Aggiornato a giugno 2026.
Yngwie J. Malmsteen — Rising Force
1984, Polydor — Voto: 90/100
Anno 1984: il Neo-Classic Heavy Metal vide per la prima volta la luce. È sulle note del primo album di un ragazzo svedese di ventun anni che nasce questo sottogenere, capace di miscelare elegantemente musica classica e heavy metal, sfidando il chitarrista per eccellenza di quegli anni, Edward Van Halen.
L’atmosfera barocca che emerge da questa fusione, unita alla immensa preparazione tecnica di Lars Johann Yngwie Lannerbäck — in arte Yngwie J. Malmsteen — sconvolse la scena degli anni ‘80. Rising Force divenne uno dei capisaldi del genere e uno dei più bei album rock di sempre. Impensabile che sia un lavoro d’esordio: Malmsteen è, insieme a Steve Vai, Joe Satriani e John Petrucci, uno dei migliori chitarristi al mondo.
La band
Jens Johansson (tastiere), Barrymore Barlom (batteria) e Jeff Scott Soto (voce) compongono la Rising Force. Malmsteen è la mente assoluta: tutto l’album è opera sua, gli altri sono strumenti al servizio del guitar-hero.
Traccia per traccia
Black Star apre senza nascondere l’amore di Yngwie per la musica classica, nato in gioventù grazie alla famiglia.
Far Beyond the Sun è una traccia strumentale travolgente: Malmsteen e una Fender Stratocaster contro tutto.
Now Your Ships are Burning è la prima canzone cantata, ma la voce di Scott passa in secondo piano, schiacciata dall’irruenza strumentale.
Evil Eye mette in scena uno scontro tra heavy metal e musica classica — come se Jimi Hendrix e Bach, i due idoli d’infanzia dello svedese, inscenassero un’animata discussione. A ogni parte acustica risponde la chitarra elettrica, in un circolo che porta a…
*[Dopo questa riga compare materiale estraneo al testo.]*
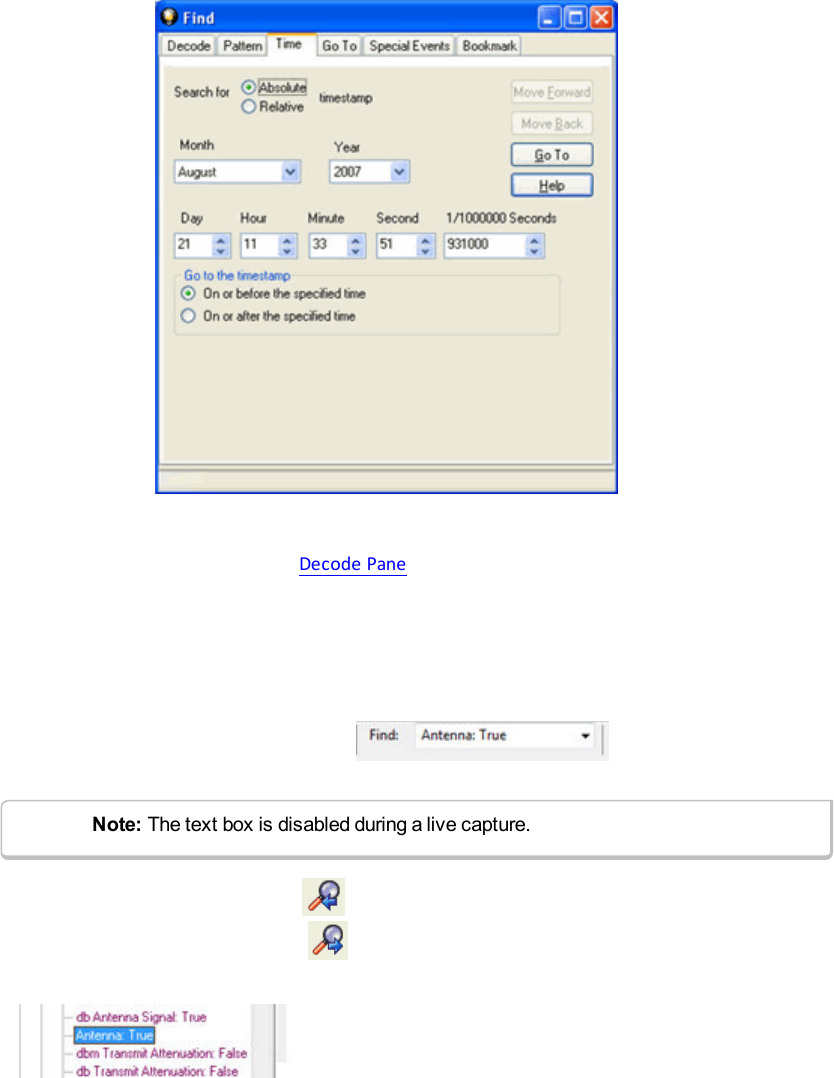
Task: Open the Month dropdown showing August
Action: click(290, 172)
Icarus Dream Suite Op. 4: otto minuti e trenta in cui i due generi si fondono armonicamente.
As Above, So Below è l’unica traccia in cui la chitarra non domina — forse il punto più basso dell’album.
Little Savage riporta Malmsteen sul trono e chiude con innumerevoli giri di chitarra.
Verdetto
Un disco senza fronzoli, tra i migliori album di chitarra solista di sempre. Una festa per gli amanti degli assoli, forse stordente per chi preferisce i cantati.